Stormy Weather Ahead for Health Savings Accounts

What's the "whether" forecast for Americans debating whether to purchase a high-deductible, tax-advantaged health savings account, or HSA?

While the skies remain sunny for now, the long-term forecast shows storms ahead as the popular health insurance plans struggle for survival under new health care reform regulations.

A Range of Preventive Services

Let's start with the good news. Not only did the Affordable Care Act outlaw the lifetime benefit limit across all health insurance plans including HSAs, it also provides health savings account holders and their families with a wide range of free preventive care services. Depending on your age, you can now partake in free diabetes and cholesterol screening, mammograms, colonoscopies, flu shots, regular well-baby and well-child visits, and routine vaccinations for measles, meningitis and polio, among other services.

However, the preventive care benefits don't automatically apply to HSAs written before Sept. 23, 2010, when those ACA benefits kicked in.

"For so-called grandfathered plans that were in effect before that date, that coverage is not there," says Wiley Long, president of HSA for America, an HSA broker in Fort Collins, Colo. "Now, the HSA company could have decided to include it, but most haven't and it's not required to be part of the plan."

If your HSA predates health reform, you may benefit by shopping for a new plan.

"Compare prices; if it's roughly the same or less, it probably makes sense to change," Long says. "But the new plans are generally more expensive because the carriers are facing more costs for having to cover all of this preventive care."

A Health Care Solution for Companies

Individual and group health savings accounts have grown steadily since 2004, with 11.4 million Americans now covered by HSAs, according to a June census by America's Health Insurance Plans, an industry trade group.
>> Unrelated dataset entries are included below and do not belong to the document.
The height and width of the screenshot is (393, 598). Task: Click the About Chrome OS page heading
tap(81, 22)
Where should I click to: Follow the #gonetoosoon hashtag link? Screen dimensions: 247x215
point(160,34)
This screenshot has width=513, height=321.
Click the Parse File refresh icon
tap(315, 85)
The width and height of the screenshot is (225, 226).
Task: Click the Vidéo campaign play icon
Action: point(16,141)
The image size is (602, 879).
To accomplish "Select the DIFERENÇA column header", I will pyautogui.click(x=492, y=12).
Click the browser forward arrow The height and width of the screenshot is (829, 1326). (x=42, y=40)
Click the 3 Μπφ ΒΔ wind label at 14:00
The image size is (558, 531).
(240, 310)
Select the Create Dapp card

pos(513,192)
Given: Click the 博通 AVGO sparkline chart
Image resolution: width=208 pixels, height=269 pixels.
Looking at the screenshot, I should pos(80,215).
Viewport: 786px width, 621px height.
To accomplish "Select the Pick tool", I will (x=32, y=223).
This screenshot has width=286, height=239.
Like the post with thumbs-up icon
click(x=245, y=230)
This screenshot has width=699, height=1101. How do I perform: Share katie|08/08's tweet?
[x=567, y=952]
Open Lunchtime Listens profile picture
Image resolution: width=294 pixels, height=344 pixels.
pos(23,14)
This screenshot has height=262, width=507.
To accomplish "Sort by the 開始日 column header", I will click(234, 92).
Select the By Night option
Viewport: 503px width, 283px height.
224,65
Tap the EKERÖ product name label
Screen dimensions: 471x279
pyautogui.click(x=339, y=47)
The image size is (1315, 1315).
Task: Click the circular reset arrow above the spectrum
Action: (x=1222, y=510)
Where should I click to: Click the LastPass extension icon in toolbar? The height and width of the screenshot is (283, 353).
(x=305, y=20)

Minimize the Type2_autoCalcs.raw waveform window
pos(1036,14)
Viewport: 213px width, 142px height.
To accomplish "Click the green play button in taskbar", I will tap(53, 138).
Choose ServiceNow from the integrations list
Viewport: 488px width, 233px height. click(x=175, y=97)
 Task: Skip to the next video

Enrollment has nearly doubled during the past three years, with large-group plans up 26% in 2010 alone.

"Because of the new pressures that the (ACA) law places on businesses, this is kind of the go-to solution for most businesses," says Roy Ramthun, president of HSA Consulting Services in Silver Spring, Md. "Large employers are turning to these types of plans very quickly. It's the only way they can control their health care spending."

Ramthun calls HSAs the wave of the future for corporations, many of which have started their own self-funded HSA programs that eliminate the insurance company entirely. "Where an employee used to have a choice of PPO and HMO, it's now frequently just a choice of deductibles," he says. "They're all high deductibles that qualify for HSAs."

Those high deductibles, which HSA account holders gladly trade for lower premiums, also may place HSAs on a collision course with the Affordable Care Act.

For starters, there's the ACA's new actuarial value standard, which measures the percentage of your health plan's benefits your insurer will pay. The ACA designers plan to allow four plan levels -- bronze, silver, gold and platinum -- when state health insurance exchanges open in 2014. Bronze will be the lowest allowable actuarial value at 60%, meaning your insurer must pay at least 60% of your medical benefits.

High deductibles pose challenges

It's not hard to see that an HSA plan with a deductible of $11,900, the highest allowable to qualify for HSA tax status, might be hard-pressed to pay 60% of your annual health care expenses, given that many HSA holders never even meet their deductible.

Ramthun says the easiest solution for the insurer would be to simply lower deductibles. Unfortunately, that would place upward pressure on rates, which potentially could price HSAs out of existence. Another option might be to offer a first-dollar copay arrangement until the deductible is met.

"Whether or not these HSA plans meet that requirement really depends on how they develop the regulations," says AHIP spokesman Robert Zirkelbach.

Another dark cloud already overhead is the ACA's medical loss ratio, or MLR, which kicked in this year. The MLR requires that individual and small-group insurers put at least 80% of every premium dollar (85% for large-group plans) toward the customer's medical claims or rebate the difference. Again, that's going to be tough for a high-deductible policy.

"We have concerns about having the MLR requirement at all, given the potential consequences it may have," Zirkelbach says.

"We have asked for either an exemption or a different standard to be applied to these plans," says Ramthun.

Regulation Still Up in the Air

There is no clear indication on when rulings on these key points might come down from the Department of Health and Human Services.

Add to these uncertainties the volatile 2012 election cycle, the pending Supreme Court ruling on the constitutionality of the ACA itself (expected next summer), and forthcoming definitions regarding minimum "essential" benefits and low-income subsidies, and it's not surprising that HSAs find themselves in a regulatory limbo.

Considering the forecast, is it still a good time to purchase an HSA?

"Absolutely; get them while they're hot," says Ramthun. "My view is that these plans are going to qualify to participate in the insurance exchanges with the caveat that there are regulatory issues that may crop up later that we have to address. I can't say at this point that any of those are deadly to HSAs, but we have to monitor them to be safe. Until we get that final word, there is that uncertainty."